§ Task input:
[Start of section]
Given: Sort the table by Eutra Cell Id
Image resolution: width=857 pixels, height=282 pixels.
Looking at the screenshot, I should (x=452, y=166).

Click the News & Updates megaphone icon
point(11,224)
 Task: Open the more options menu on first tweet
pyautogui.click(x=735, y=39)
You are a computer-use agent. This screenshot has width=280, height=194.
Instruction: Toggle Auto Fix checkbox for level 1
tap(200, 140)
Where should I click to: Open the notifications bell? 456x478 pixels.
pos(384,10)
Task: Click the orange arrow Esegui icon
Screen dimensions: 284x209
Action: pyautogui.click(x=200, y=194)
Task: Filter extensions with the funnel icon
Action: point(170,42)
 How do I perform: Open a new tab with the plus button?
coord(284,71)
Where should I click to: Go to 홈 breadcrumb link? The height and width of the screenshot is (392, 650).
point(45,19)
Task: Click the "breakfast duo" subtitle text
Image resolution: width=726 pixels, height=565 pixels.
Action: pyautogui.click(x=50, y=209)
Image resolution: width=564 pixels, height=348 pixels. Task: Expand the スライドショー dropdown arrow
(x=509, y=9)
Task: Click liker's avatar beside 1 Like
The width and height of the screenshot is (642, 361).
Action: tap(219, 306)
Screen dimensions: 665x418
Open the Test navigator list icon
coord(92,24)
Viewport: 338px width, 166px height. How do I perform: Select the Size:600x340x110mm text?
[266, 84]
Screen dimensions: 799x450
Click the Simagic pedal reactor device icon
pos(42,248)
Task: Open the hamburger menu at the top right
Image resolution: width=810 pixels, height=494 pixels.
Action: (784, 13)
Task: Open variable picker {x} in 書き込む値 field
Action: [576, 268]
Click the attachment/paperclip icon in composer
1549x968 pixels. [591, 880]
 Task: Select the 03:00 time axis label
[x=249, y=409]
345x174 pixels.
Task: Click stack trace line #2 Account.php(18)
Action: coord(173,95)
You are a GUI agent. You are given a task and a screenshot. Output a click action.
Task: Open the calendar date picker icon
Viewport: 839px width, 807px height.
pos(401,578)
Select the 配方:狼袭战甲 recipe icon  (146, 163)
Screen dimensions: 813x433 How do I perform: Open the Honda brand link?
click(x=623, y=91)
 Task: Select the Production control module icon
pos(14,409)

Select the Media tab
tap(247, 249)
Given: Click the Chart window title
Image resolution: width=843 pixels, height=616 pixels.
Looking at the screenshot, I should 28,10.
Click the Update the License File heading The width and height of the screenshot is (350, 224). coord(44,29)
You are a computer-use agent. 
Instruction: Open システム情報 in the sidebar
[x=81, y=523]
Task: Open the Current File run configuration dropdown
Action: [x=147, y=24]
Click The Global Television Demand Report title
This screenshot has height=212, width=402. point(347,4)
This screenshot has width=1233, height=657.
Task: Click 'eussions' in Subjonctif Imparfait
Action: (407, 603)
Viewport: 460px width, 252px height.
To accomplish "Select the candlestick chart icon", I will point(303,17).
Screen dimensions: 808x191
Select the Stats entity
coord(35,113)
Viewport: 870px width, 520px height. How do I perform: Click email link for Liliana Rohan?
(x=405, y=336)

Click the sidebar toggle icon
[End of section]
§ Directions for this task:
Transcribe, in full, each record that appears above.

§ Exercise solution:
Given: Sort the table by Eutra Cell Id
Image resolution: width=857 pixels, height=282 pixels.
Looking at the screenshot, I should (x=452, y=166).

Click the News & Updates megaphone icon
point(11,224)
 Task: Open the more options menu on first tweet
pyautogui.click(x=735, y=39)
You are a computer-use agent. This screenshot has width=280, height=194.
Instruction: Toggle Auto Fix checkbox for level 1
tap(200, 140)
Where should I click to: Open the notifications bell? 456x478 pixels.
pos(384,10)
Task: Click the orange arrow Esegui icon
Screen dimensions: 284x209
Action: pyautogui.click(x=200, y=194)
Task: Filter extensions with the funnel icon
Action: point(170,42)
 How do I perform: Open a new tab with the plus button?
coord(284,71)
Where should I click to: Go to 홈 breadcrumb link? The height and width of the screenshot is (392, 650).
point(45,19)
Task: Click the "breakfast duo" subtitle text
Image resolution: width=726 pixels, height=565 pixels.
Action: pyautogui.click(x=50, y=209)
Image resolution: width=564 pixels, height=348 pixels. Task: Expand the スライドショー dropdown arrow
(x=509, y=9)
Task: Click liker's avatar beside 1 Like
The width and height of the screenshot is (642, 361).
Action: tap(219, 306)
Screen dimensions: 665x418
Open the Test navigator list icon
coord(92,24)
Viewport: 338px width, 166px height. How do I perform: Select the Size:600x340x110mm text?
[266, 84]
Screen dimensions: 799x450
Click the Simagic pedal reactor device icon
pos(42,248)
Task: Open the hamburger menu at the top right
Image resolution: width=810 pixels, height=494 pixels.
Action: (784, 13)
Task: Open variable picker {x} in 書き込む値 field
Action: [576, 268]
Click the attachment/paperclip icon in composer
1549x968 pixels. [591, 880]
 Task: Select the 03:00 time axis label
[x=249, y=409]
345x174 pixels.
Task: Click stack trace line #2 Account.php(18)
Action: coord(173,95)
You are a GUI agent. You are given a task and a screenshot. Output a click action.
Task: Open the calendar date picker icon
Viewport: 839px width, 807px height.
pos(401,578)
Select the 配方:狼袭战甲 recipe icon  (146, 163)
Screen dimensions: 813x433 How do I perform: Open the Honda brand link?
click(x=623, y=91)
 Task: Select the Production control module icon
pos(14,409)

Select the Media tab
tap(247, 249)
Given: Click the Chart window title
Image resolution: width=843 pixels, height=616 pixels.
Looking at the screenshot, I should 28,10.
Click the Update the License File heading The width and height of the screenshot is (350, 224). coord(44,29)
You are a computer-use agent. 
Instruction: Open システム情報 in the sidebar
[x=81, y=523]
Task: Open the Current File run configuration dropdown
Action: [x=147, y=24]
Click The Global Television Demand Report title
This screenshot has height=212, width=402. point(347,4)
This screenshot has width=1233, height=657.
Task: Click 'eussions' in Subjonctif Imparfait
Action: (407, 603)
Viewport: 460px width, 252px height.
To accomplish "Select the candlestick chart icon", I will point(303,17).
Screen dimensions: 808x191
Select the Stats entity
coord(35,113)
Viewport: 870px width, 520px height. How do I perform: Click email link for Liliana Rohan?
(x=405, y=336)

Click the sidebar toggle icon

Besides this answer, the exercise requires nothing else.